GeneMark ES/ET has been used to annotate thousands of eukaryotic genomes sequenced since 1997
NCBI has developed a new approach to genome annotation that combines alignment-based methods with methods of predicting protein-coding and RNA genes and other functional elements directly from sequence. PGAP determines structural annotation by comparing open reading frames (ORFs) to libraries of protein hidden Markov models (HMMs), representative RefSeq proteins, and proteins from well characterized reference genomes. GeneMarkS-2+ then makes ab initio coding region predictions for genomic regions that lack HMM or protein evidence and selects start sites for ORFs whose evidence comes from HMMs.
Structural annotation
Proteins
ORFs are predicted by ORFfinder in all six frames of the genome and searched against a library of HMMs (TIGRFAM, Pfam; PRK HMMs, and NCBIfams, a collection for high-value protein families, including proteins involved in antimicrobial resistance). Short ORFs without HMM hits that overlap with ORFs with hits are dropped. The remaining translated ORFs are searched against BlastRules, proteins from lineage-specific reference genomes and protein cluster representatives, using BLAST followed by ProSplign (ProSplign aligns proteins even in the presence of frameshifts). HMM hits and protein alignments are mapped from ORFs to the genome. The final set of predicted proteins is made based on the resulting aligning evidence, and the ab initio gene-finding program GeneMark-S2+, in regions that lack protein alignment evidence.

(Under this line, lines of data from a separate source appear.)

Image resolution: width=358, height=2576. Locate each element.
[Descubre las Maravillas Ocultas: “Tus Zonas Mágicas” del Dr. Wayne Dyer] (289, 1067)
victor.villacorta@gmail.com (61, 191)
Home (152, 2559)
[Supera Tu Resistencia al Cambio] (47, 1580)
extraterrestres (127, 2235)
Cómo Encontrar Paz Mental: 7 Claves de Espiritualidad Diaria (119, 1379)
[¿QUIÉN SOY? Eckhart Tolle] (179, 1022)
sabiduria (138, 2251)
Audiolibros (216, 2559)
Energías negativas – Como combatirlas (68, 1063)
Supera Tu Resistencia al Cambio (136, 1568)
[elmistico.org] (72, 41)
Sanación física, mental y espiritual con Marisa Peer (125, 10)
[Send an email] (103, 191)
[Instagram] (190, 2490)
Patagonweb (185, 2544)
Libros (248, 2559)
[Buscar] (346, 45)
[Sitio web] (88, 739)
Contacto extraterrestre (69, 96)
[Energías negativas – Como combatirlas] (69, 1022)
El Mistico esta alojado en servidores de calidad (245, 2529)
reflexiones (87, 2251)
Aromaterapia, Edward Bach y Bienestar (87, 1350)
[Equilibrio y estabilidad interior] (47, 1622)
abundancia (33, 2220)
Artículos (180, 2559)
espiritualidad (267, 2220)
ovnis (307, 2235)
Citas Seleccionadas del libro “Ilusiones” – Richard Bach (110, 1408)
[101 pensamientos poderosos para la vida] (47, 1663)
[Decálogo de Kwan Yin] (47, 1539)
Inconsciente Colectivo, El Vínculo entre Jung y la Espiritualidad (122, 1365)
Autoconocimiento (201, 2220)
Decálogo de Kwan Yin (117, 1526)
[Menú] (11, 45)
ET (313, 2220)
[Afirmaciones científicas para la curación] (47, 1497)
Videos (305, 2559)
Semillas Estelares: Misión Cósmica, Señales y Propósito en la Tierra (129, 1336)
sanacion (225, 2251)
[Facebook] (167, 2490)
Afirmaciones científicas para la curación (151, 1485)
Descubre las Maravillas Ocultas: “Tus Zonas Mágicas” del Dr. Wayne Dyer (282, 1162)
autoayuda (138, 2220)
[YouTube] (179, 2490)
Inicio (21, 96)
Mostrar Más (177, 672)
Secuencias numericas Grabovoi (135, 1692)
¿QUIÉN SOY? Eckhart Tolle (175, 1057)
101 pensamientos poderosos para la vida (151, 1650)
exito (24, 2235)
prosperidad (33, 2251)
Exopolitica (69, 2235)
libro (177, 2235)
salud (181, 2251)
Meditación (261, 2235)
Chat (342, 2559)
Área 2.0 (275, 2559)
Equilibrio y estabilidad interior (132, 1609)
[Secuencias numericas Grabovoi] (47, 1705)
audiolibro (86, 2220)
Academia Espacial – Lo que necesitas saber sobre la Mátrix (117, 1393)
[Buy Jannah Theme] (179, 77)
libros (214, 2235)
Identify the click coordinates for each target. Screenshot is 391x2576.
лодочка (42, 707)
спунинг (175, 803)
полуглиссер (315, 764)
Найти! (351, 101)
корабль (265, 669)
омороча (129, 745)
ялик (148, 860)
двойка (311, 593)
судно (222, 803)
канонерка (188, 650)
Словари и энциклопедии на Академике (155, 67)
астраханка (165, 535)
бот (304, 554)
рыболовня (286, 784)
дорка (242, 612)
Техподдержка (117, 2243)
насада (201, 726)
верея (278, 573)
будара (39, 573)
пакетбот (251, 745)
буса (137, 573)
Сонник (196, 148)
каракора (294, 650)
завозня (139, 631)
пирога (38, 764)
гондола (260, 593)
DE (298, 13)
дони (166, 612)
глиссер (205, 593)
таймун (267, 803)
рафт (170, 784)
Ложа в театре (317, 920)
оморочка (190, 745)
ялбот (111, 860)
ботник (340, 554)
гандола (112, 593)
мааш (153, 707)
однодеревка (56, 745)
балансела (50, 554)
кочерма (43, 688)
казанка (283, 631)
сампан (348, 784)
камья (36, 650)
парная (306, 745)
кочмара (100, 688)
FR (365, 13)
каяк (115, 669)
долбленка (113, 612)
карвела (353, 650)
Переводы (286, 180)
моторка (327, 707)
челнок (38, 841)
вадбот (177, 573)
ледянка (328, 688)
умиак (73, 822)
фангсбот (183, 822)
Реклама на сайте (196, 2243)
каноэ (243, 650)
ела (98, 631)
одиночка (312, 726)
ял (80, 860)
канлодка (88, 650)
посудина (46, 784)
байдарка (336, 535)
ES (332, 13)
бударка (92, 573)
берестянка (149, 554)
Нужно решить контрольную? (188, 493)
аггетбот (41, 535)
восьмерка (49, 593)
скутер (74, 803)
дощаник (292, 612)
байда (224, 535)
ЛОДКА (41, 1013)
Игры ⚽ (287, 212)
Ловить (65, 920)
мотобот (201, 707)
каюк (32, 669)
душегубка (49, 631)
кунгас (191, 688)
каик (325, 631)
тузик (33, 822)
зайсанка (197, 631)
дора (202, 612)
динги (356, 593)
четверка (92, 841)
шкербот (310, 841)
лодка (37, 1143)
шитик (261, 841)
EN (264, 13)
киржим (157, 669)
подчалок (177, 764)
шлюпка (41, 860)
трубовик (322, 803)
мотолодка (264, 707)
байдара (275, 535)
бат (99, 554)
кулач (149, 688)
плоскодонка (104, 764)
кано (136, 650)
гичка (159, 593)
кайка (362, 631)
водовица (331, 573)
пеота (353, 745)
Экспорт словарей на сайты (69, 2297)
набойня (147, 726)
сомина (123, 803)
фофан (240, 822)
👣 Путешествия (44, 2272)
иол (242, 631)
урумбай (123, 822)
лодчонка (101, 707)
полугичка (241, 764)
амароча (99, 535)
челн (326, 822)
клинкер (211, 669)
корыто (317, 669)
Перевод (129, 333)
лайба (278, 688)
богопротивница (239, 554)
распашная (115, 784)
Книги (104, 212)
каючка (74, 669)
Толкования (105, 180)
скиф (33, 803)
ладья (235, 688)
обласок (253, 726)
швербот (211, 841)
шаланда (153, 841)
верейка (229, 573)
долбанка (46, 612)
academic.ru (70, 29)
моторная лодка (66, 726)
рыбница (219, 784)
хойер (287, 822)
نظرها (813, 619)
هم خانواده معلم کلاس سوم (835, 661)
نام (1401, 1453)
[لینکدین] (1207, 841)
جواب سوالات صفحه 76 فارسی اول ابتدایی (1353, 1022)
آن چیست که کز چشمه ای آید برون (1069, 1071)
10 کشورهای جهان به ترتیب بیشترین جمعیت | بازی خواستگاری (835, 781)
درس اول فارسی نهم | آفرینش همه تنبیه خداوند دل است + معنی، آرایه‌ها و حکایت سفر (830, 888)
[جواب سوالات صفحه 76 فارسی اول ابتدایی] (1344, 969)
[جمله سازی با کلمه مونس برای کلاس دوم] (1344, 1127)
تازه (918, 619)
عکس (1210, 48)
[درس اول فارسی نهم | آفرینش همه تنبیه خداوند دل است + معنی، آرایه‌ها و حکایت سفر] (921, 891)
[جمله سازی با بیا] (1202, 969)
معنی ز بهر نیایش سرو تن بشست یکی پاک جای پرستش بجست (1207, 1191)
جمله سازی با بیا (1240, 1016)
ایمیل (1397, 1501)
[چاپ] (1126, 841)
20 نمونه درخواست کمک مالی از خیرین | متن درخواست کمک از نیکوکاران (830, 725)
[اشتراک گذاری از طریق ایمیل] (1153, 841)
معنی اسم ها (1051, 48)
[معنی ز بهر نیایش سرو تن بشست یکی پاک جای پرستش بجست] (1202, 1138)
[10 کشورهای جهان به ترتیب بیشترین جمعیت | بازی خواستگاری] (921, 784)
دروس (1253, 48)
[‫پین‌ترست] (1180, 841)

Note that the final annotation can contain programmed frameshifts/ribosomal slippage for some transposases and PrfB genes, etc. and provides a translated CDS feature for these genes. Selenoproteins are detected as well. Other frameshifts or internal stops are annotated as pseudo. PGAP also annotates partial genes when it cannot find start or stop for the evidence. Partial genes are translated when abutting sequence ends or gaps, or flagged as pseudo in the middle of the sequence.
Non-coding RNA
Structural RNAs/small ncRNAs
Structural RNAs (5S, 16S, and 23S rRNAs) are highly conserved in closely related prokaryotic species. For the 16S and 23S rRNAs the NCBI Reference Sequence Collection (RefSeq) contains a curated set of reference sequences. The pipeline uses a BLASTn search against the reference set to identify these rRNA. 5S rRNAs and small ncRNAs are identified using RFAM HMMs, these hits are further refined using Cmsearch. Partial alignments that fall below 50% of the average length are dropped.